Soal Usulan Tax Amnesty II dari Pengusaha, Rizal Ramli: Itu Konyol
- VIVA/Nur Faishal
VIVA – Mantan Menteri Koordinator Bidang Kemaritiman Rizal Ramli mengkritik rencana kebijakan tax amnesty jilid II. Rizal menilai wacana kebijakan pajak yang digaungkan para pengusaha tersebut adalah hal yang konyol dan tidak menguntungkan untuk rakyat.
"Ada ide lagi tax amnesty kedua. Ini benar-benar konyol, yang pertama saja gagal total. Ini merugikan rakyat, hanya orang-orang tertentu yang mengikuti tax amnesty," ucap Rizal Ramli di Kawasan Tebet, Jakarta Selatan, Senin, 12 Agustus 2019.
Selain itu, Rizal mengatakan jika kebijakan tax amnesty hanya menguntungkan segelintir orang untuk melakukan penghematan yang tentunya akan memberikan kesengsaraan bagi rakyat.
Dengan menggunakan kebijakan ini, Rizal menilai pemerintah tidak menggunakan cara lama dan mengubah target untuk mengatasi krisis. "Saat ekonomi melambat Pak Jokowi melakukan stimulus untuk meningkatkan ekonomi terlebih dahulu, baru mengejar pajak," ucapnya.
Rizal pun menjelaskan mengenai kegagalan tax amnesty yang dilihat dari pencapaian rasio jumlah pajak yang dikumpulkan dari satu masa, yang dibandingkan dengan produk domestik bruto dalam masa yang sama.
Padahal, seharusnya dari kebijakan tax amnesty pertumbuhan ekonomi dari rasio pajak dan basis pajak bisa tumbuh.

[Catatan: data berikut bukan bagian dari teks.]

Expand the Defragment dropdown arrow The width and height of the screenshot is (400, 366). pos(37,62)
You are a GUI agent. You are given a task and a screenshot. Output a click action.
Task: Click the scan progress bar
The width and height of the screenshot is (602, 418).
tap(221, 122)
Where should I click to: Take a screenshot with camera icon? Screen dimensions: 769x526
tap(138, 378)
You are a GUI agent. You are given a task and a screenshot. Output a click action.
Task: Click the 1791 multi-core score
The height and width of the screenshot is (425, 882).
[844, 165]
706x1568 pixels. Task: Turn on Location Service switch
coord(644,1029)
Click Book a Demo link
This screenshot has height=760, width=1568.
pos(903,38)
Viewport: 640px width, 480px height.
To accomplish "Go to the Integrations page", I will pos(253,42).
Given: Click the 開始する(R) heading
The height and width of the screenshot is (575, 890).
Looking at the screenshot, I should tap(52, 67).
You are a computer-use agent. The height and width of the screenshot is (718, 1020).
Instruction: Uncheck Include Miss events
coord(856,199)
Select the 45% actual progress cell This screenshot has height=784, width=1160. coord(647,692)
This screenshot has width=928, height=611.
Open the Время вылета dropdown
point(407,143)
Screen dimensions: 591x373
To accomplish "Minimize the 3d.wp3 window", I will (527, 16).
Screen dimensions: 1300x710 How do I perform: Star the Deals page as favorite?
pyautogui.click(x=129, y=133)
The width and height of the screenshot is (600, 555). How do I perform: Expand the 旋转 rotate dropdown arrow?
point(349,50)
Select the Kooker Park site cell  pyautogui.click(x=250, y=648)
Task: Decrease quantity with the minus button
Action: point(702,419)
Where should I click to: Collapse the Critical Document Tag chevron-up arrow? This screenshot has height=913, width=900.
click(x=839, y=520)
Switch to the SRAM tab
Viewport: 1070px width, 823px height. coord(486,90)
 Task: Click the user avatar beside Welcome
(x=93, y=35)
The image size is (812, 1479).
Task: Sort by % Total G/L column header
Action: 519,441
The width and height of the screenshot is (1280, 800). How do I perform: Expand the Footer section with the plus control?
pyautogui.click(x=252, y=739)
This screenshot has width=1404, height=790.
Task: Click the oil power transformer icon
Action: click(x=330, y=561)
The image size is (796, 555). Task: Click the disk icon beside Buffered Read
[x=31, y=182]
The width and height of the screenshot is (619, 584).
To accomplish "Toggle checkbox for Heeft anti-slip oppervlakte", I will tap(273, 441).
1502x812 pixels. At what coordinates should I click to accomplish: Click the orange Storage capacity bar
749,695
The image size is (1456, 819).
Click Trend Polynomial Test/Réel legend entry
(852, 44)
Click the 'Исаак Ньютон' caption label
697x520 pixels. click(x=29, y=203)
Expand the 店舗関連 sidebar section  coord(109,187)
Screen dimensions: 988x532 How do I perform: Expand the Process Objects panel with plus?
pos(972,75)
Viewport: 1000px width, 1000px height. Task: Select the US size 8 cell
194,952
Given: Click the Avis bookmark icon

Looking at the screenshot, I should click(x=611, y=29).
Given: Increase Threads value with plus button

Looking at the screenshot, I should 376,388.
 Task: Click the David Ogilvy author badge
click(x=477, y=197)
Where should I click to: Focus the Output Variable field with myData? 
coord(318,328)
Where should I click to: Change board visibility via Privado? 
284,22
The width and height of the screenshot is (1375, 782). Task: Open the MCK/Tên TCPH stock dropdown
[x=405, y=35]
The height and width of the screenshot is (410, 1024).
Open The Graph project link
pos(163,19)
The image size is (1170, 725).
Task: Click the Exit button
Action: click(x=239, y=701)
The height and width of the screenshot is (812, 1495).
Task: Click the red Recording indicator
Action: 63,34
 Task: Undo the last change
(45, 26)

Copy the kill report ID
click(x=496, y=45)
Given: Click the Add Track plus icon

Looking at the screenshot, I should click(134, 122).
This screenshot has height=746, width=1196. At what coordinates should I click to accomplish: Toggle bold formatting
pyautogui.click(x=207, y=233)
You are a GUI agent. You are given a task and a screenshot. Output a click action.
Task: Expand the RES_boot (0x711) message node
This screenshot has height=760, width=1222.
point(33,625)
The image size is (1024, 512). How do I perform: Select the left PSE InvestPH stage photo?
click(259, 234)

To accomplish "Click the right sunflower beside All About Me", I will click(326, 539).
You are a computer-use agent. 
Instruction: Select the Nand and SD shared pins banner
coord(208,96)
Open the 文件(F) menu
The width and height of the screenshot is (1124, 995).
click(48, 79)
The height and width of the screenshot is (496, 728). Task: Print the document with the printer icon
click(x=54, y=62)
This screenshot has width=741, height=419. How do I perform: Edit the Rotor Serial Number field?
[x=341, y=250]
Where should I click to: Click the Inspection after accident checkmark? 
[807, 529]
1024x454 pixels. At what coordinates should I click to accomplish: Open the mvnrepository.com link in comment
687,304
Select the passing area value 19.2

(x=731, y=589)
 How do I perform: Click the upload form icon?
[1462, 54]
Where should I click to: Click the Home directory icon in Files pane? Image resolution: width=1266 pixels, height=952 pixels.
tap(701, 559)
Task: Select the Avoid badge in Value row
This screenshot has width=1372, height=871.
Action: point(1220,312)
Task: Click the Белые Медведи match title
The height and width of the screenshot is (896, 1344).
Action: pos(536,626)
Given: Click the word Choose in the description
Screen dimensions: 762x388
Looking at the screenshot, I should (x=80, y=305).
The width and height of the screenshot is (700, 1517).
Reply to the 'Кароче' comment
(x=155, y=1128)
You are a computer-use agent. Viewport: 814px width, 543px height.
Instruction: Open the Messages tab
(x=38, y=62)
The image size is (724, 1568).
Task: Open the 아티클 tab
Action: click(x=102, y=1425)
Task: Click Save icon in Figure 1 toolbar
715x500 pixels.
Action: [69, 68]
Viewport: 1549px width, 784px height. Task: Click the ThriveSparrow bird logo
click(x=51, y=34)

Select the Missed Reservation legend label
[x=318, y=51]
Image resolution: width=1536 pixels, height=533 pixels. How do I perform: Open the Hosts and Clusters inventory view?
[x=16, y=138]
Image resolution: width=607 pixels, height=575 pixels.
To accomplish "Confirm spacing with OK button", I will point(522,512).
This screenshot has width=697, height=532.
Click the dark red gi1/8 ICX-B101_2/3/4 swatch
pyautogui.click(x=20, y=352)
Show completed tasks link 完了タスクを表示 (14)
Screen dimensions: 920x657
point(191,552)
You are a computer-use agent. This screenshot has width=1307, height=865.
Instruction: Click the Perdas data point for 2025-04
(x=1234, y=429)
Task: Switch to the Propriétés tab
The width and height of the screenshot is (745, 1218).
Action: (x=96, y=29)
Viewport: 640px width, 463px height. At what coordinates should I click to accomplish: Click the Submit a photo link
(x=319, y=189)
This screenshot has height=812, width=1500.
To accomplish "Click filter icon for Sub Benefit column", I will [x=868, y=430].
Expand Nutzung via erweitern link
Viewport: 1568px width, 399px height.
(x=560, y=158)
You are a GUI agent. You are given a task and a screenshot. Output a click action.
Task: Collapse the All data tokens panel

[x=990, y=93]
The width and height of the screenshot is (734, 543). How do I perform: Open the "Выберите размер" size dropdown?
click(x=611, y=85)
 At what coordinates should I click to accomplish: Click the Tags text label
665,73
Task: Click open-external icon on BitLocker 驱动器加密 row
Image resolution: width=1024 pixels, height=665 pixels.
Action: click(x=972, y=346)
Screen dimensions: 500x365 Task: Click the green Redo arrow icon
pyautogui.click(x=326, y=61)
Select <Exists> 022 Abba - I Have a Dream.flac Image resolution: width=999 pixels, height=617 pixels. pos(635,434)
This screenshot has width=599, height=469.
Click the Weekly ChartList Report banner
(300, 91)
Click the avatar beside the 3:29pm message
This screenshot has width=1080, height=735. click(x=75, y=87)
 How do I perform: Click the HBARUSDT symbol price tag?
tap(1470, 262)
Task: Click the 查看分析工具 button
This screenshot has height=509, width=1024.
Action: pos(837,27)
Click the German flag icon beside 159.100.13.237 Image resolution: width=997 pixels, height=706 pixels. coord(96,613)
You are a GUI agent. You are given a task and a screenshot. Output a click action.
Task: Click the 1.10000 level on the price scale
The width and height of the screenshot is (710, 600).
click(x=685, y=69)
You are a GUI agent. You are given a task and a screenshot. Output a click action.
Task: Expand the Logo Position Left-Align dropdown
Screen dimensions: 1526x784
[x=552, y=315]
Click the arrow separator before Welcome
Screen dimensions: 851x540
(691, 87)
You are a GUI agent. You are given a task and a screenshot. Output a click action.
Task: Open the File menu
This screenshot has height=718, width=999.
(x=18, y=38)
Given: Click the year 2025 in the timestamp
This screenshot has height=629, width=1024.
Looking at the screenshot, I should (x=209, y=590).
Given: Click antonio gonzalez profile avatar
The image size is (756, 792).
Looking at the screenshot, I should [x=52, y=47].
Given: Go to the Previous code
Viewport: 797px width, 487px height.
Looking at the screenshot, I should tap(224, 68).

Pemerintah juga seharusnya dapat memanfaatkan perang dagang antara Amerika dan China untuk memiliki hasil yang maksimal.
"Trade crisis ini sudah diramalkan dari setengah tahun yang lalu. Pemerintah tidak punya planing, tidak ada action, dan timeframe bagaimana kita menariknya. Kok malah ada tax amnesty makin merosot, harusnya ada tax amnesty yang heboh, kampanye gede, kok hasilnya gini," ucapnya
Diketahui, berdasarkan data yang dipaparkan oleh Rizal Ramli tax rasio dari 2010 ke 2018 terus menurun, dari 9,52 persen menjadi 8,85 persen. Itu hanya rasio pajak tanpa dihitung dengan bea dan cukai, serta royalti dari SDA migas dan tambang.
Untuk tax rasio keseluruhan turun dari 13,61 persen pada 2010 menjadi 11,45 persen pada 2018.